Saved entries

Segment Open

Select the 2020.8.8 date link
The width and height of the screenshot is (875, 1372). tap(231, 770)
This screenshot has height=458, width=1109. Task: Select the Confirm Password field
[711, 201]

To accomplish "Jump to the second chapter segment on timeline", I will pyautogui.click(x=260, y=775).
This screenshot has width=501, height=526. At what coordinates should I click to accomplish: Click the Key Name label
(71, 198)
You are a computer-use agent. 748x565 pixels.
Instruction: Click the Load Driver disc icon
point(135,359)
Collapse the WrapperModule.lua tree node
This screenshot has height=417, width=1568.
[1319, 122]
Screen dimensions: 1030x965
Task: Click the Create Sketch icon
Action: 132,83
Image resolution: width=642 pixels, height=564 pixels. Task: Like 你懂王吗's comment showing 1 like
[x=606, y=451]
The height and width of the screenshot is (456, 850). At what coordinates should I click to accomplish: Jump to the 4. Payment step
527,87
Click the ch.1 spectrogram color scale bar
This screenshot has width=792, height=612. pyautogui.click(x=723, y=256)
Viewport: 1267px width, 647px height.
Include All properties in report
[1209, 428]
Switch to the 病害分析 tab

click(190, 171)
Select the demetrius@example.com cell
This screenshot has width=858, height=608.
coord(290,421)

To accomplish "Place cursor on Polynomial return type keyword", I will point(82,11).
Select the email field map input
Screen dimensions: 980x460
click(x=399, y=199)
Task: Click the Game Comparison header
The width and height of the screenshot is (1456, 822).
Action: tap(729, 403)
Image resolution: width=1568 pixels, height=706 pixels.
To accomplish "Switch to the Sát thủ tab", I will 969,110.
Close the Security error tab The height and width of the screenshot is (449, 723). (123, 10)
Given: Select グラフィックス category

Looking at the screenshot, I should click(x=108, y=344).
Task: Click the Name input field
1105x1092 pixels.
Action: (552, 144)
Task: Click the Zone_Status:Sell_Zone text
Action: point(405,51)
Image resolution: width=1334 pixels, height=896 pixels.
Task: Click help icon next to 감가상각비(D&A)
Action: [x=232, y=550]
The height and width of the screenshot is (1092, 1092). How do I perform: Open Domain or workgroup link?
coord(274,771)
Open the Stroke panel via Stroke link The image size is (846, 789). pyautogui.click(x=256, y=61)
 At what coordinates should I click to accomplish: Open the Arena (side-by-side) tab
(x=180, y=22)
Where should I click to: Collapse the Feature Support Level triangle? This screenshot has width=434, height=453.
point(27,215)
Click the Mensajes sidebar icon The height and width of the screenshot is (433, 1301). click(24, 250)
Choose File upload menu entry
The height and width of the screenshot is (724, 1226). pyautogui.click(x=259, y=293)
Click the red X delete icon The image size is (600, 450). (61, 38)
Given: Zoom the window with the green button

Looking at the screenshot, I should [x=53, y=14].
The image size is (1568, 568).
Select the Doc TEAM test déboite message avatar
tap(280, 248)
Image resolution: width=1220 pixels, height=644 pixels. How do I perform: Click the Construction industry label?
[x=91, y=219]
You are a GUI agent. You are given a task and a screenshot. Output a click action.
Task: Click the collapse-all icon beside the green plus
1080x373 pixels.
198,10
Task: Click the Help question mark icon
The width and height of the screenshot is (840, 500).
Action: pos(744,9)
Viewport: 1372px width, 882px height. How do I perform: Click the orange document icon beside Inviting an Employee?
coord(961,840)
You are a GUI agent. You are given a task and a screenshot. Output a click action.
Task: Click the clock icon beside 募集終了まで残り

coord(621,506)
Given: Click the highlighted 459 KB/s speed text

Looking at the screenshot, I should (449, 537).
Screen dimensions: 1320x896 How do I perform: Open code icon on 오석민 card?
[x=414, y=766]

Segment Closed

How to complete this task
Extract each entry in full and write it down exactly.

Output of the task
Select the 2020.8.8 date link
The width and height of the screenshot is (875, 1372). tap(231, 770)
This screenshot has height=458, width=1109. Task: Select the Confirm Password field
[711, 201]

To accomplish "Jump to the second chapter segment on timeline", I will pyautogui.click(x=260, y=775).
This screenshot has width=501, height=526. At what coordinates should I click to accomplish: Click the Key Name label
(71, 198)
You are a computer-use agent. 748x565 pixels.
Instruction: Click the Load Driver disc icon
point(135,359)
Collapse the WrapperModule.lua tree node
This screenshot has height=417, width=1568.
[1319, 122]
Screen dimensions: 1030x965
Task: Click the Create Sketch icon
Action: 132,83
Image resolution: width=642 pixels, height=564 pixels. Task: Like 你懂王吗's comment showing 1 like
[x=606, y=451]
The height and width of the screenshot is (456, 850). At what coordinates should I click to accomplish: Jump to the 4. Payment step
527,87
Click the ch.1 spectrogram color scale bar
This screenshot has width=792, height=612. pyautogui.click(x=723, y=256)
Viewport: 1267px width, 647px height.
Include All properties in report
[1209, 428]
Switch to the 病害分析 tab

click(190, 171)
Select the demetrius@example.com cell
This screenshot has width=858, height=608.
coord(290,421)

To accomplish "Place cursor on Polynomial return type keyword", I will point(82,11).
Select the email field map input
Screen dimensions: 980x460
click(x=399, y=199)
Task: Click the Game Comparison header
The width and height of the screenshot is (1456, 822).
Action: tap(729, 403)
Image resolution: width=1568 pixels, height=706 pixels.
To accomplish "Switch to the Sát thủ tab", I will 969,110.
Close the Security error tab The height and width of the screenshot is (449, 723). (123, 10)
Given: Select グラフィックス category

Looking at the screenshot, I should click(x=108, y=344).
Task: Click the Name input field
1105x1092 pixels.
Action: (552, 144)
Task: Click the Zone_Status:Sell_Zone text
Action: point(405,51)
Image resolution: width=1334 pixels, height=896 pixels.
Task: Click help icon next to 감가상각비(D&A)
Action: [x=232, y=550]
The height and width of the screenshot is (1092, 1092). How do I perform: Open Domain or workgroup link?
coord(274,771)
Open the Stroke panel via Stroke link The image size is (846, 789). pyautogui.click(x=256, y=61)
 At what coordinates should I click to accomplish: Open the Arena (side-by-side) tab
(x=180, y=22)
Where should I click to: Collapse the Feature Support Level triangle? This screenshot has width=434, height=453.
point(27,215)
Click the Mensajes sidebar icon The height and width of the screenshot is (433, 1301). click(24, 250)
Choose File upload menu entry
The height and width of the screenshot is (724, 1226). pyautogui.click(x=259, y=293)
Click the red X delete icon The image size is (600, 450). (61, 38)
Given: Zoom the window with the green button

Looking at the screenshot, I should [x=53, y=14].
The image size is (1568, 568).
Select the Doc TEAM test déboite message avatar
tap(280, 248)
Image resolution: width=1220 pixels, height=644 pixels. How do I perform: Click the Construction industry label?
[x=91, y=219]
You are a GUI agent. You are given a task and a screenshot. Output a click action.
Task: Click the collapse-all icon beside the green plus
1080x373 pixels.
198,10
Task: Click the Help question mark icon
The width and height of the screenshot is (840, 500).
Action: pos(744,9)
Viewport: 1372px width, 882px height. How do I perform: Click the orange document icon beside Inviting an Employee?
coord(961,840)
You are a GUI agent. You are given a task and a screenshot. Output a click action.
Task: Click the clock icon beside 募集終了まで残り

coord(621,506)
Given: Click the highlighted 459 KB/s speed text

Looking at the screenshot, I should (449, 537).
Screen dimensions: 1320x896 How do I perform: Open code icon on 오석민 card?
[x=414, y=766]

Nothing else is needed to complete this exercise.